- _Passage_:

──────────

As a European and non-English native speaker, the whole bedding vocabulary confuses me. I’m glad at least the duvet part now is clear! 🙂

Deb

Years ago I visited Scotland and stayed in a B&B where all the beds had a duvet.
It was the warmest but lightest bed covering I had ever encountered. So I checked it out and found it had buttons so you could take the cover off and wash it. Before that I had never seen or heard of a duvet. A few years later they seemed to become more popular in the states. I think one of the reasons because they were not heavy like a quilt and you could wash the cover plus depending on the insert they could keep you very warm.

Dana

I knew this! It doesn’t help me design my spaces though…. 🙂 And while I love the flexibility a duvet offers, they usually end up driving me nuts.

Samantha

A few years ago I just stopped with flat sheets altogether and have been using duvets instead and I’ll never go back. It makes it SO EASY to make our bed every morning.

Meghan

I’m pretty sure that your conclusion actually isn’t correct. The duvet is the insert itself, not the combination of insert + cover. I think that part of your confusion has to do with the fact that duvets have been more common in Europe, and comforters (puffier versions of duvets that aren’t intended to be enclosed in a cover) have been more common in the U.S., so the term comforter is associated with American English and duvet with British English.

Jenna

I agree with your assessment. I have never really heard the term, “duvet insert”. It is just a duvet. The cover is called a “duvet cover” because it covers a duvet.

Mary

Yes, completely agree. Per wikipedia: from French duvet [dyvɛ], meaning ‘down’) is a type of bedding consisting of a soft flat bag filled with down, feathers, wool, silk or a synthetic alternative, and typically protected with a removable cover, analogous to a pillow and pillow case.

Agnes

In British English a duvet is both the insert and the complete set with cover on. So a duvet is a duvet whether it has a cover on or not! Does that even make sense?! I’ve honestly never thought so much about what we call our bedding, but now I get that it’s massively confusing 😂

Addie

I think what Meghan, Jenna and Mary are all saying is more accurate and fits with my understanding of these terms and uses as well. I first experienced duvets in Europe and I have been using them pretty much ever since. Another good thing about the duvet cover is that you can adjust the type and weight of the duvet going inside to better adjust for different seasons. You can even put a blanket inside instead for a less fluffy/summer weight option.

Elaine

I’m Irish and for us the duvet is the feather/polyester filled thingy, and the duvet cover is the set that you buy for the duvet and 2 x pillows. I’d probably even talk about them separately – what tog is your duvet or where’d you get your duvet cover from? But here’s another question…throw pillow or throw cushion?!

──────────

- _Entries shown_:
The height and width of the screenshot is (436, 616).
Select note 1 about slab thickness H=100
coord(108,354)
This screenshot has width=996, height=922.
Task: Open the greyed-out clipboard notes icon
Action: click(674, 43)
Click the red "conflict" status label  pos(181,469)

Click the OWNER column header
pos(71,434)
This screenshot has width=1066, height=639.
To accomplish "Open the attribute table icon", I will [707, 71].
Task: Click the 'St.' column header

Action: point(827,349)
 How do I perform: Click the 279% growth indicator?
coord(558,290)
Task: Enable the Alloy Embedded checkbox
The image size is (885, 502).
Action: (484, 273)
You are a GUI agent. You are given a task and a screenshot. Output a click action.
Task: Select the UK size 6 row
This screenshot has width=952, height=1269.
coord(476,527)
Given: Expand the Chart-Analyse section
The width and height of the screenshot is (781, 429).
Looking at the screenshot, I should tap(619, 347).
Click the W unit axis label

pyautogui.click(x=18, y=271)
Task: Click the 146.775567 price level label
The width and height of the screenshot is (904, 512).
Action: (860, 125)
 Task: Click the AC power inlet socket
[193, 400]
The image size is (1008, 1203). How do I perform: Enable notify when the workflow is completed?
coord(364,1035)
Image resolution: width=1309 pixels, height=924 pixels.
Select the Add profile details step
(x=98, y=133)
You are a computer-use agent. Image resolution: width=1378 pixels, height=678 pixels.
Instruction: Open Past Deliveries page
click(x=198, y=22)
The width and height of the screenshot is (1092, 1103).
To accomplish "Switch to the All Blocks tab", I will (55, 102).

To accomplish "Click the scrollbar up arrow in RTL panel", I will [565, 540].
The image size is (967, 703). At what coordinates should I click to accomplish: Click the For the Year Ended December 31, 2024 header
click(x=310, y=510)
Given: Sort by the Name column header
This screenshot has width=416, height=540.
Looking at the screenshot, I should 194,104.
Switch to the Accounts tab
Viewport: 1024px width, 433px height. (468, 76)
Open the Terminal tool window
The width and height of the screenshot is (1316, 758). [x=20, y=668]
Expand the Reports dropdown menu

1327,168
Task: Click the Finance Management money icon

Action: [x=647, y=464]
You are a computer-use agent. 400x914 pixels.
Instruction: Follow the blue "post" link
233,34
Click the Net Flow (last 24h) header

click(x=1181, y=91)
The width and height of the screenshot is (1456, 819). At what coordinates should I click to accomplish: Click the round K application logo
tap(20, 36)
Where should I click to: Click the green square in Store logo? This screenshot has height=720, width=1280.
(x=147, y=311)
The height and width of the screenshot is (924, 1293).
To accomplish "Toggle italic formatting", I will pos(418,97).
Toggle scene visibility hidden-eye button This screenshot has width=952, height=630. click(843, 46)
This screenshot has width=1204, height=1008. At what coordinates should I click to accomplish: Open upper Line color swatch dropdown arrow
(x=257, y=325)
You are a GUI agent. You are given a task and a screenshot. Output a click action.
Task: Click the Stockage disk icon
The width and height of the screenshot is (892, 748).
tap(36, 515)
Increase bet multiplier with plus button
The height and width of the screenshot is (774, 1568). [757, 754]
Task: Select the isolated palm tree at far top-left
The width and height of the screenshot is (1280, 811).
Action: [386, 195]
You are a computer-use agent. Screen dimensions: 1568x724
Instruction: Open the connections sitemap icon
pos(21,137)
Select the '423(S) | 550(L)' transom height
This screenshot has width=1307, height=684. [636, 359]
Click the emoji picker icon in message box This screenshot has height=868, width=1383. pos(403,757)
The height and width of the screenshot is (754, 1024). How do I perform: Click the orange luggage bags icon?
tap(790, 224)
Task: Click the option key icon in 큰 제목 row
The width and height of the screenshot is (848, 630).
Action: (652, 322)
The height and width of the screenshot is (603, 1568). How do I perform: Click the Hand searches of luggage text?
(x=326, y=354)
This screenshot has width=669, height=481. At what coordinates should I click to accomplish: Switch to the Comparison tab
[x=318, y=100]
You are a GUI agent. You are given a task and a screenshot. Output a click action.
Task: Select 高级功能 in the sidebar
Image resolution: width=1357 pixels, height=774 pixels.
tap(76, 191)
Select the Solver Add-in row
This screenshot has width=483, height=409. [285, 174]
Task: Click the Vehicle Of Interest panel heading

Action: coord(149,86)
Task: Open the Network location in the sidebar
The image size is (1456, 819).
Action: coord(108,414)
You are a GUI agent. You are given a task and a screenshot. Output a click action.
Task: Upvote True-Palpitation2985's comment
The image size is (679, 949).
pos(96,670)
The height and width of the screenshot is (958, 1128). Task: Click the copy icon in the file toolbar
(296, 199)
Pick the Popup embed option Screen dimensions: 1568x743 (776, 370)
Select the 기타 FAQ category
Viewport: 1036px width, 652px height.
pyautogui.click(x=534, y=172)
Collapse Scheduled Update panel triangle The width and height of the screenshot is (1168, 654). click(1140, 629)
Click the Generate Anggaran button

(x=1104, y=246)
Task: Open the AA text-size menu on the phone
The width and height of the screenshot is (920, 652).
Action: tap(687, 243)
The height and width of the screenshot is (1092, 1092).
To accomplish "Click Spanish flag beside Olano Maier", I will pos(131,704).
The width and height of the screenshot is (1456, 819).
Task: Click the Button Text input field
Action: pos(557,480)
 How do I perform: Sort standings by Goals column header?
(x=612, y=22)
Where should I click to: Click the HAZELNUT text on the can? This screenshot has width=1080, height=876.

──────────

- _Task instructions_:
1. In the comments about duvets, what does the French word "duvet" mean?
2. Pick up the comments about duvets after their final line and add what comes next.

- _Responses in order_:
1. Down.

2.
Kim

Pillow

Jessie

Add bedspreads and coverlets to the list of bedding terms that I feel like I use haphazardly without knowing if I’m using them right. I think a coverlet is a quilt/thinner blanket that can either be used to cover the whole bed or folded at the bottom? And I’ve heard a bedspread used to describe both a full blown comforter (I think that’s a regional/old-fashioned thing?) and also just to describe the folded blanket at the bottom of the bed? Just, like, what actually are they??? Is everyone else just using them willy-nilly and hoping they’re doing it right too?

Aurelie

French insight here – It would have been a nice explanation but duvet doesn’t come from any version of Two in French. It just means Down feather, and apparently, like Down, comes from Scandinavian Dunn, not from Duo or something like that 🙂

We mainly call a Duvet « une couette » (cute, I know), and if we were to call it a Duvet, that would only be a synecdoche and not sound entirely correct.

So because it means down feather, I would also have thought that the duvet was the insert alone 🙂

Sally

From a U.K. point of view – the duvet is categorically just the ‘insert’ that you then put in a duvet cover. If you started talking about a ‘duvet insert’ I’m sure that a lot of people would assume that it was something you somehow fitted into the duvet as an added extra!

Agnes

Yes! But a duvet with the cover on is still just called a duvet, right?!

tjcsrcmcar

Yes, but only for brevity. It would be mighty cumbersome to say, “Hand me that duvet and duvet cover, please.”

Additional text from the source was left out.